Now numb, I sat while more invasive tests were performed with lights and gadgets; another lonely doctor, a specialist with a blond pony tail, swished in and I was pronounced really ugly but okay.
“Damn,” I muttered. “My phone is out of juice and I can’t take a photo to impress my friends and family.”
“No worries,” said the doctor, “it will still be there in the morning, and the next morning, and the next . . . ”
The blood will turn black, then fade into a rusty light brown, he said, rather too happily, and then to a jaundiced yellow. Maybe in a month or so it will fade completely.
As of now, I have what looks like “an eyeball floating in deep red wine sauce,” said my friend Phyllis (the person, not the hydrangea). My Prince bought me a black eye patch at CVS, to protect me from the sun—and so he doesn’t have to look at me, I presume.
Those numbing drops are too cool, by the way. Like being stoned without the smoke. The car lights and lampposts looked like blasts of red and green and white fireworks on the drive to grilled-cheese sandwiches at the Tune Inn, our local dive bar. It’s the only place in the neighborhood still serving dinner at 11:30 at night.
Next week: In a return to gardening, I’ll pass along tips for creating your own banana republic. Also, instructions on how to glitter an eye patch.
—Stephanie Cavanaugh
LittleBird “Stephanie Gardens” reports on her back 40 mostly when she’s able to actually see it.
.
I recently had to have a skin thing-y removed from my back. The pre-procedure instructions I received included this: DO NOT WEAR ANY MAKE-UP…ESPECIALLY *EYE* MAKE-UP.

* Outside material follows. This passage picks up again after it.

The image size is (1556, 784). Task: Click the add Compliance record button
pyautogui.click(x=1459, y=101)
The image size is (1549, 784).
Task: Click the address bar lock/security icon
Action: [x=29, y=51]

I said, But, it’s on my back. And they said again, do not wear make-up, especially eye make-up. Apparently all make-up is bacteria-laden, but EYE make-up is the worst.
I am NOT telling My Prince about this — he hasn’t stopped carrying on about the eyeliner…one of life’s necessities, as far as I’m concerned.
Oh, stop me from falling onto the floor from laughter. You, my friend, are damn good…at telling a story and at life!